Shortly after I wrote my story, in addition to one of our contributors Bill Claybrook writing a solid story on whether x86 Solaris would survive the Oracle acquisition, Clabby Analytics president Joe Clabby wrote a paper taking a look back at the acquisition terms, and the future of the deal.
According to Clabby, “Oracle’s acquisition of Sun needs to be reconsidered, redone, renegotiated, or rejected.” Those are some harsh words right there, but Clabby took some time to break it down.

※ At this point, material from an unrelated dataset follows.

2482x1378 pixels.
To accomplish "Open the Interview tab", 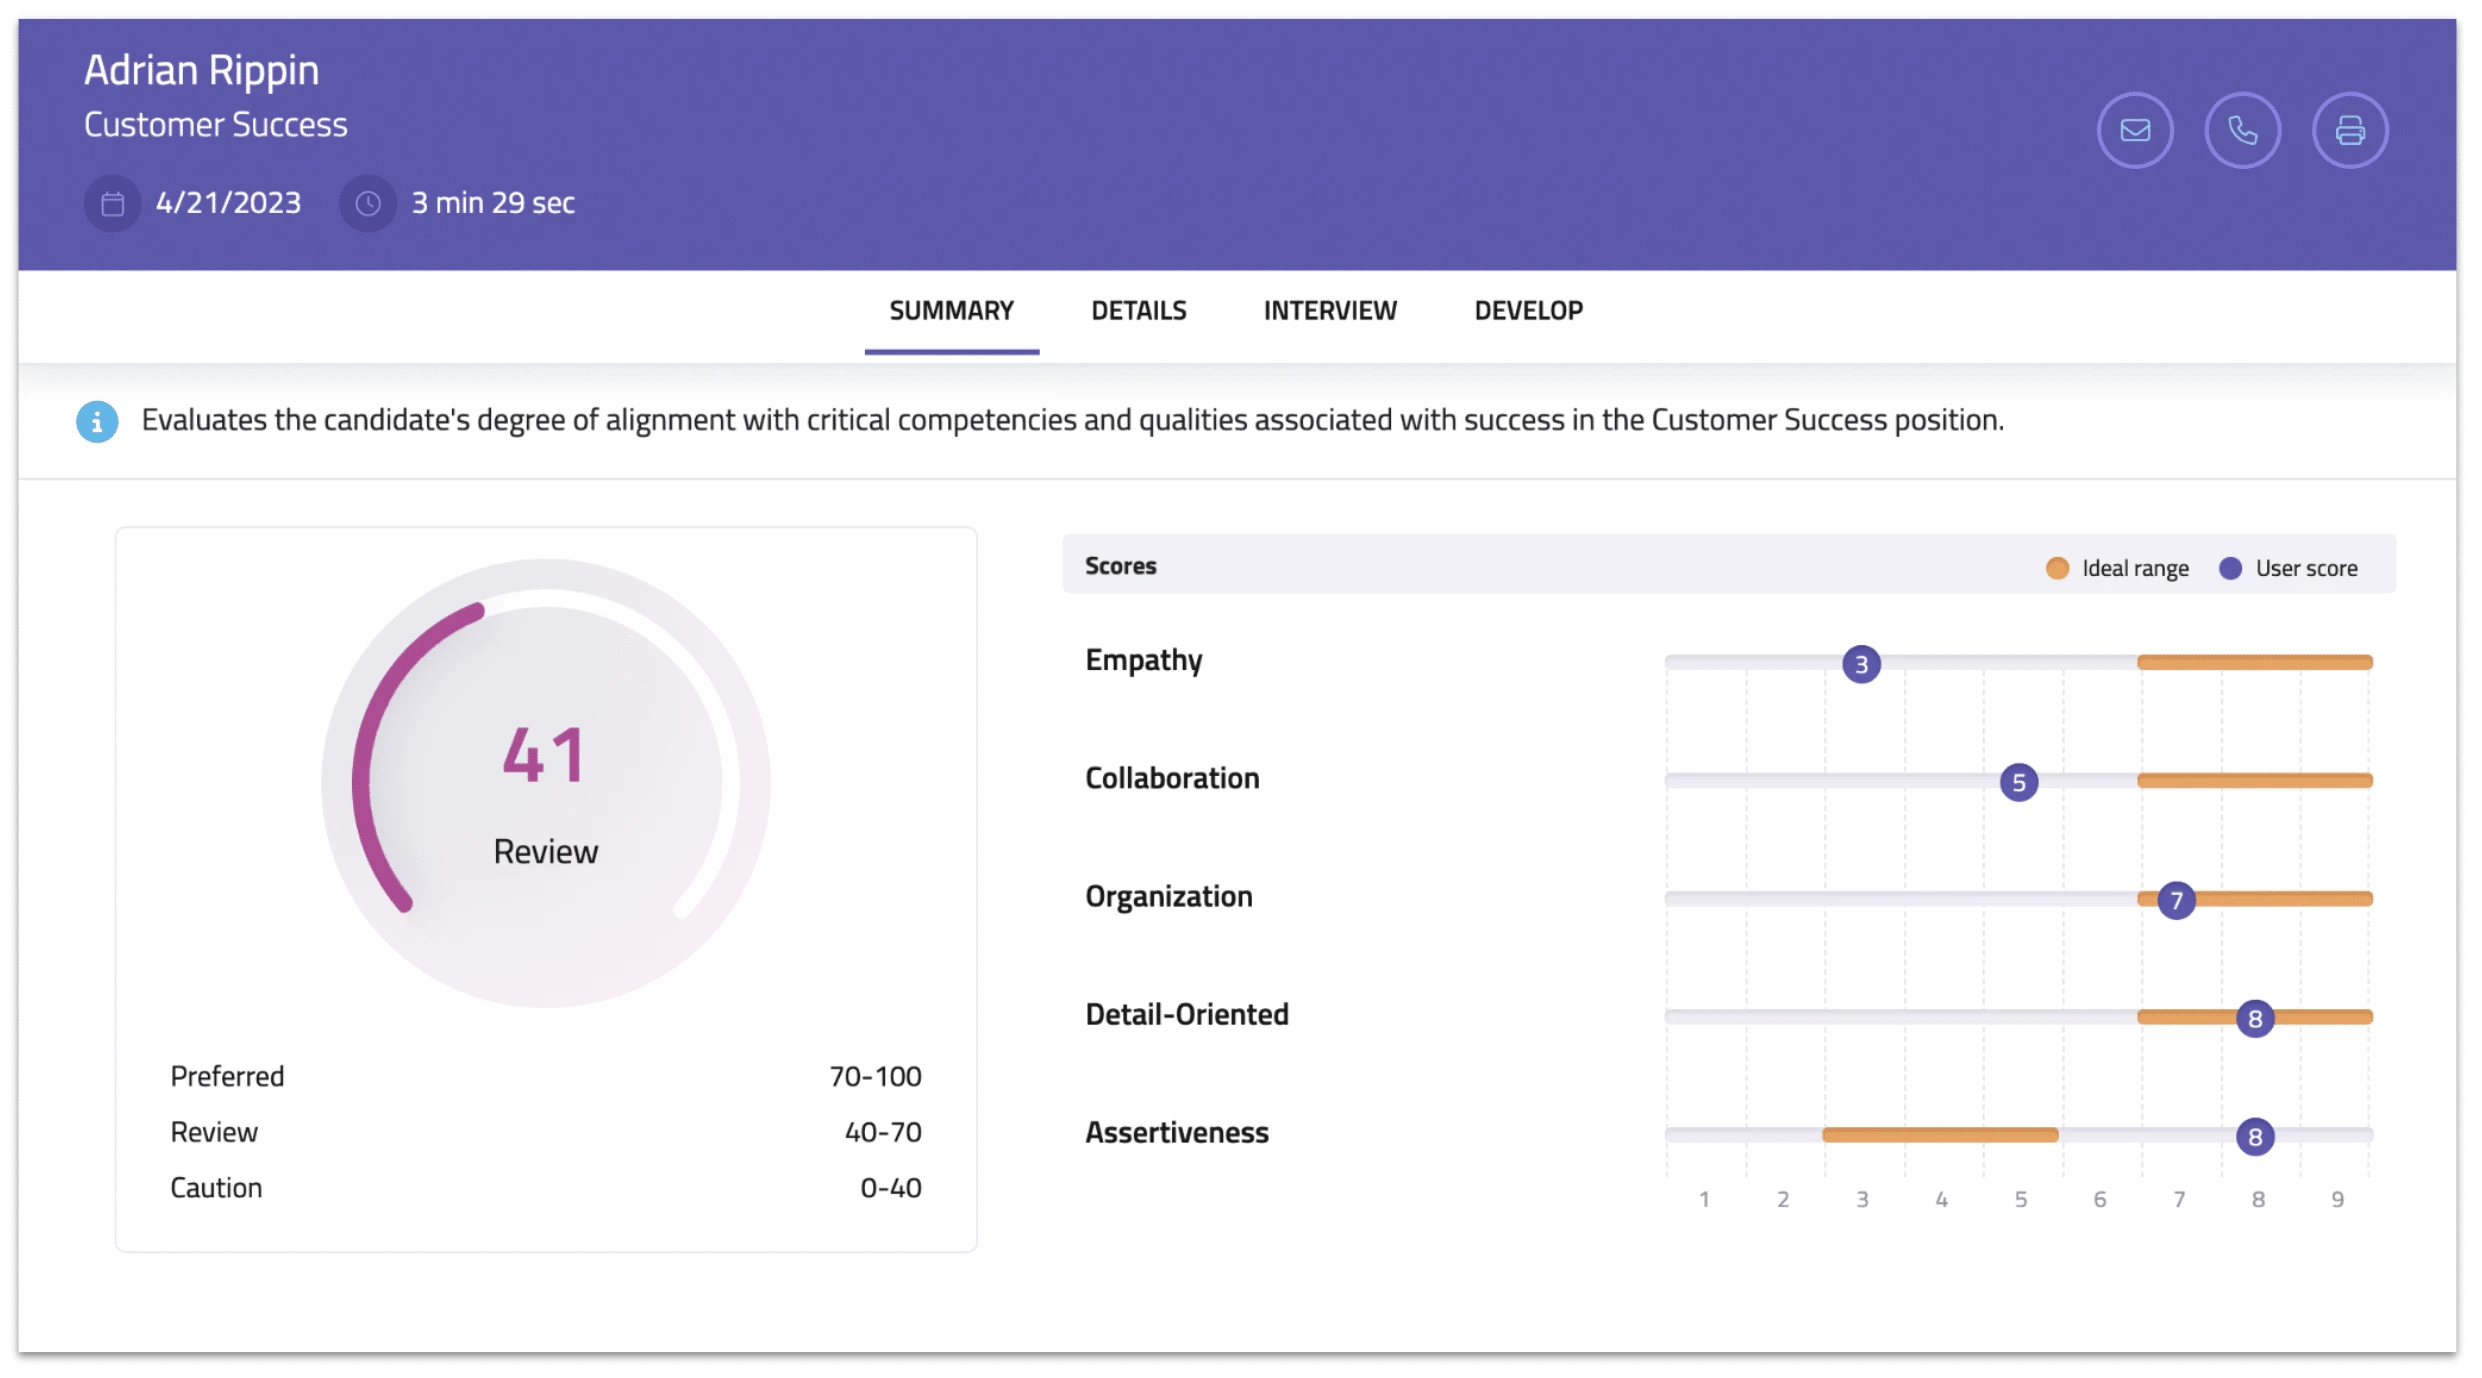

He said that given four factors — revenue losses due to European Commission regulatory delays, loss of Sun engineering and sales talent, migration away from Sun during the delay, and Oracle’s stated earnings goals — that Oracle now has four options:
- Continue with its acquisition plans — and fight the EC (or negotiate in order to gain approval of the Sun plan). Then proceed on its path to become a hardware/software/services provider.
- Continue with the acquisition plan — but once Sun is acquired, sell-off non-strategic Sun assets in order to meet its accretive goals.
- Restructure (renegotiate) its acquisition deal to reflect the previously described market changes
- Withdraw from the Sun deal altogether.
If Oracle chooses to continue with its Sun acquisition plan, Clabby Analytics would expect Oracle to provide new guidance on the effect that the Sun acquisition is now likely to have on its earnings in the near and long term. In fact, Oracle’s investors and the broader market should demand it do so. We suspect that Oracle will be hard-pressed to show that it can meet its current revenue estimates.
Clabby’s column was in the most recent edition of Pund-IT Review, a weekly collection of analyst opinions that analyst Charles King puts together.